Work, (Maybe) School, Work
Unfortunately, there was a time in the United States when many children worked as soon as they were able to perform a job. They would usually work in the morning, go to school if they were lucky, then return to work.
This meant horrible working conditions, long hours, and minimal schooling. This is a picture of two young girls that work as shrimp pickers in Mississippi in 1911.
Duck And Cover Drill
While some schools on the West Coast of the United States may have duck and cover drills for earthquakes, back in the 1950s, there were duck and cover drills for air raids in the midst of the Cold War.
This image shows a teacher and her students performing the drill during New Jersey’s first state-wide air raid test in 1952.
Leave No Baby Behind
In this day and age, most parents would hire a babysitter to watch their baby while they went on a romantic ice-skating date, but not in 1937.
This is a picture of Jack Milford, the Wembley Monarchs’ forward player, with the device he designed so he and his wife could go ice skating with their baby.
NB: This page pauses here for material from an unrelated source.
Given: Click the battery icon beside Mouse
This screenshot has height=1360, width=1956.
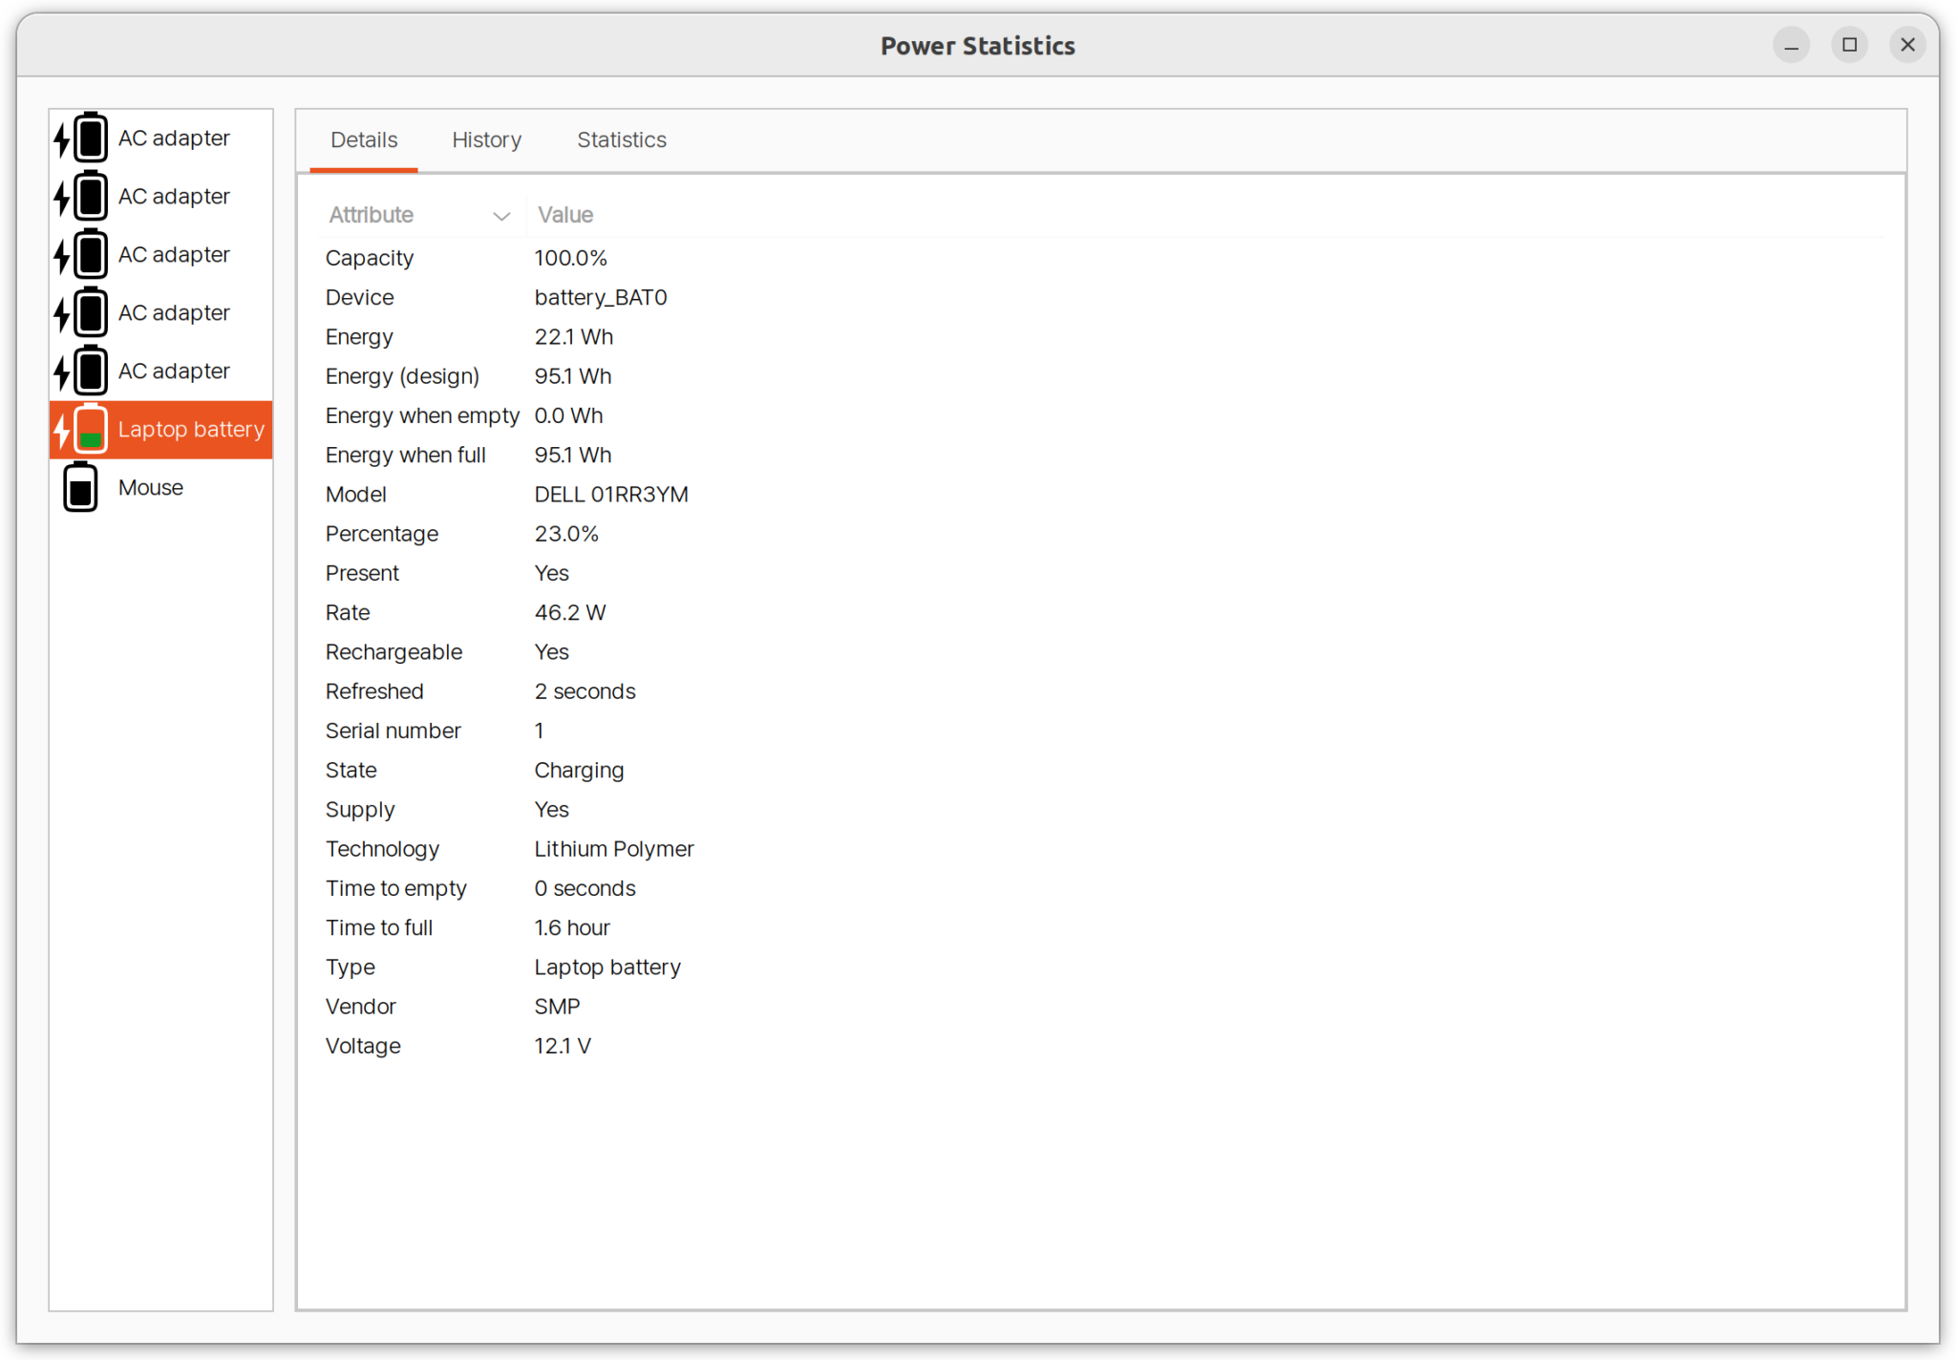Looking at the screenshot, I should point(80,487).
Don’t slip!
Beating The Heat
Currently, manipulating a fire hydrant like this would be considered to be breaking the law, but back in the day, this was a common activity during the heat of summer.
Taken in 1943 on the East side of New York City, this picture shows children playing in the water of a fire hydrant to cool off.
Getting Your Steps In No Matter What
As we see here, mothers have always been very serious about getting outside to take their babies on a walk.
This is a woman walking with a gas mask, with one on her child as well, in 1941. Clearly, she wasn’t going to let such an inconvenience stop her from her daily routine.
Daily Dose Of Sunlight
While everyone knows how important it is to get a regular amount of sunlight, apparently, people took this seriously back in the day, especially when it came to their children.
Featured here is a baby in a cage that allowed for the child to receive sunlight and fresh air when living in an apartment building in 1937.
Last prisoners Leaving Alcatraz
Although Alcatraz might be a popular tourist destination in the San Francisco Bay Area, back when it was in operation, it served as one of the most notorious maximum-security prisons in the United States.
These are some of the last Alcatraz prisoners being loaded on a boat before the prison’s closure.
Trying To Finish the Race
Unfortunately, there was a time when women didn’t have the right to do something as commonplace as competing in the Boston Marathon.
This picture was taken in 1967 as trainer Jock Semple (man in the suit) is trying to pull Kathy Switzer out of the race. Luckily, the other male competitors helped to form a shield around for her to finish.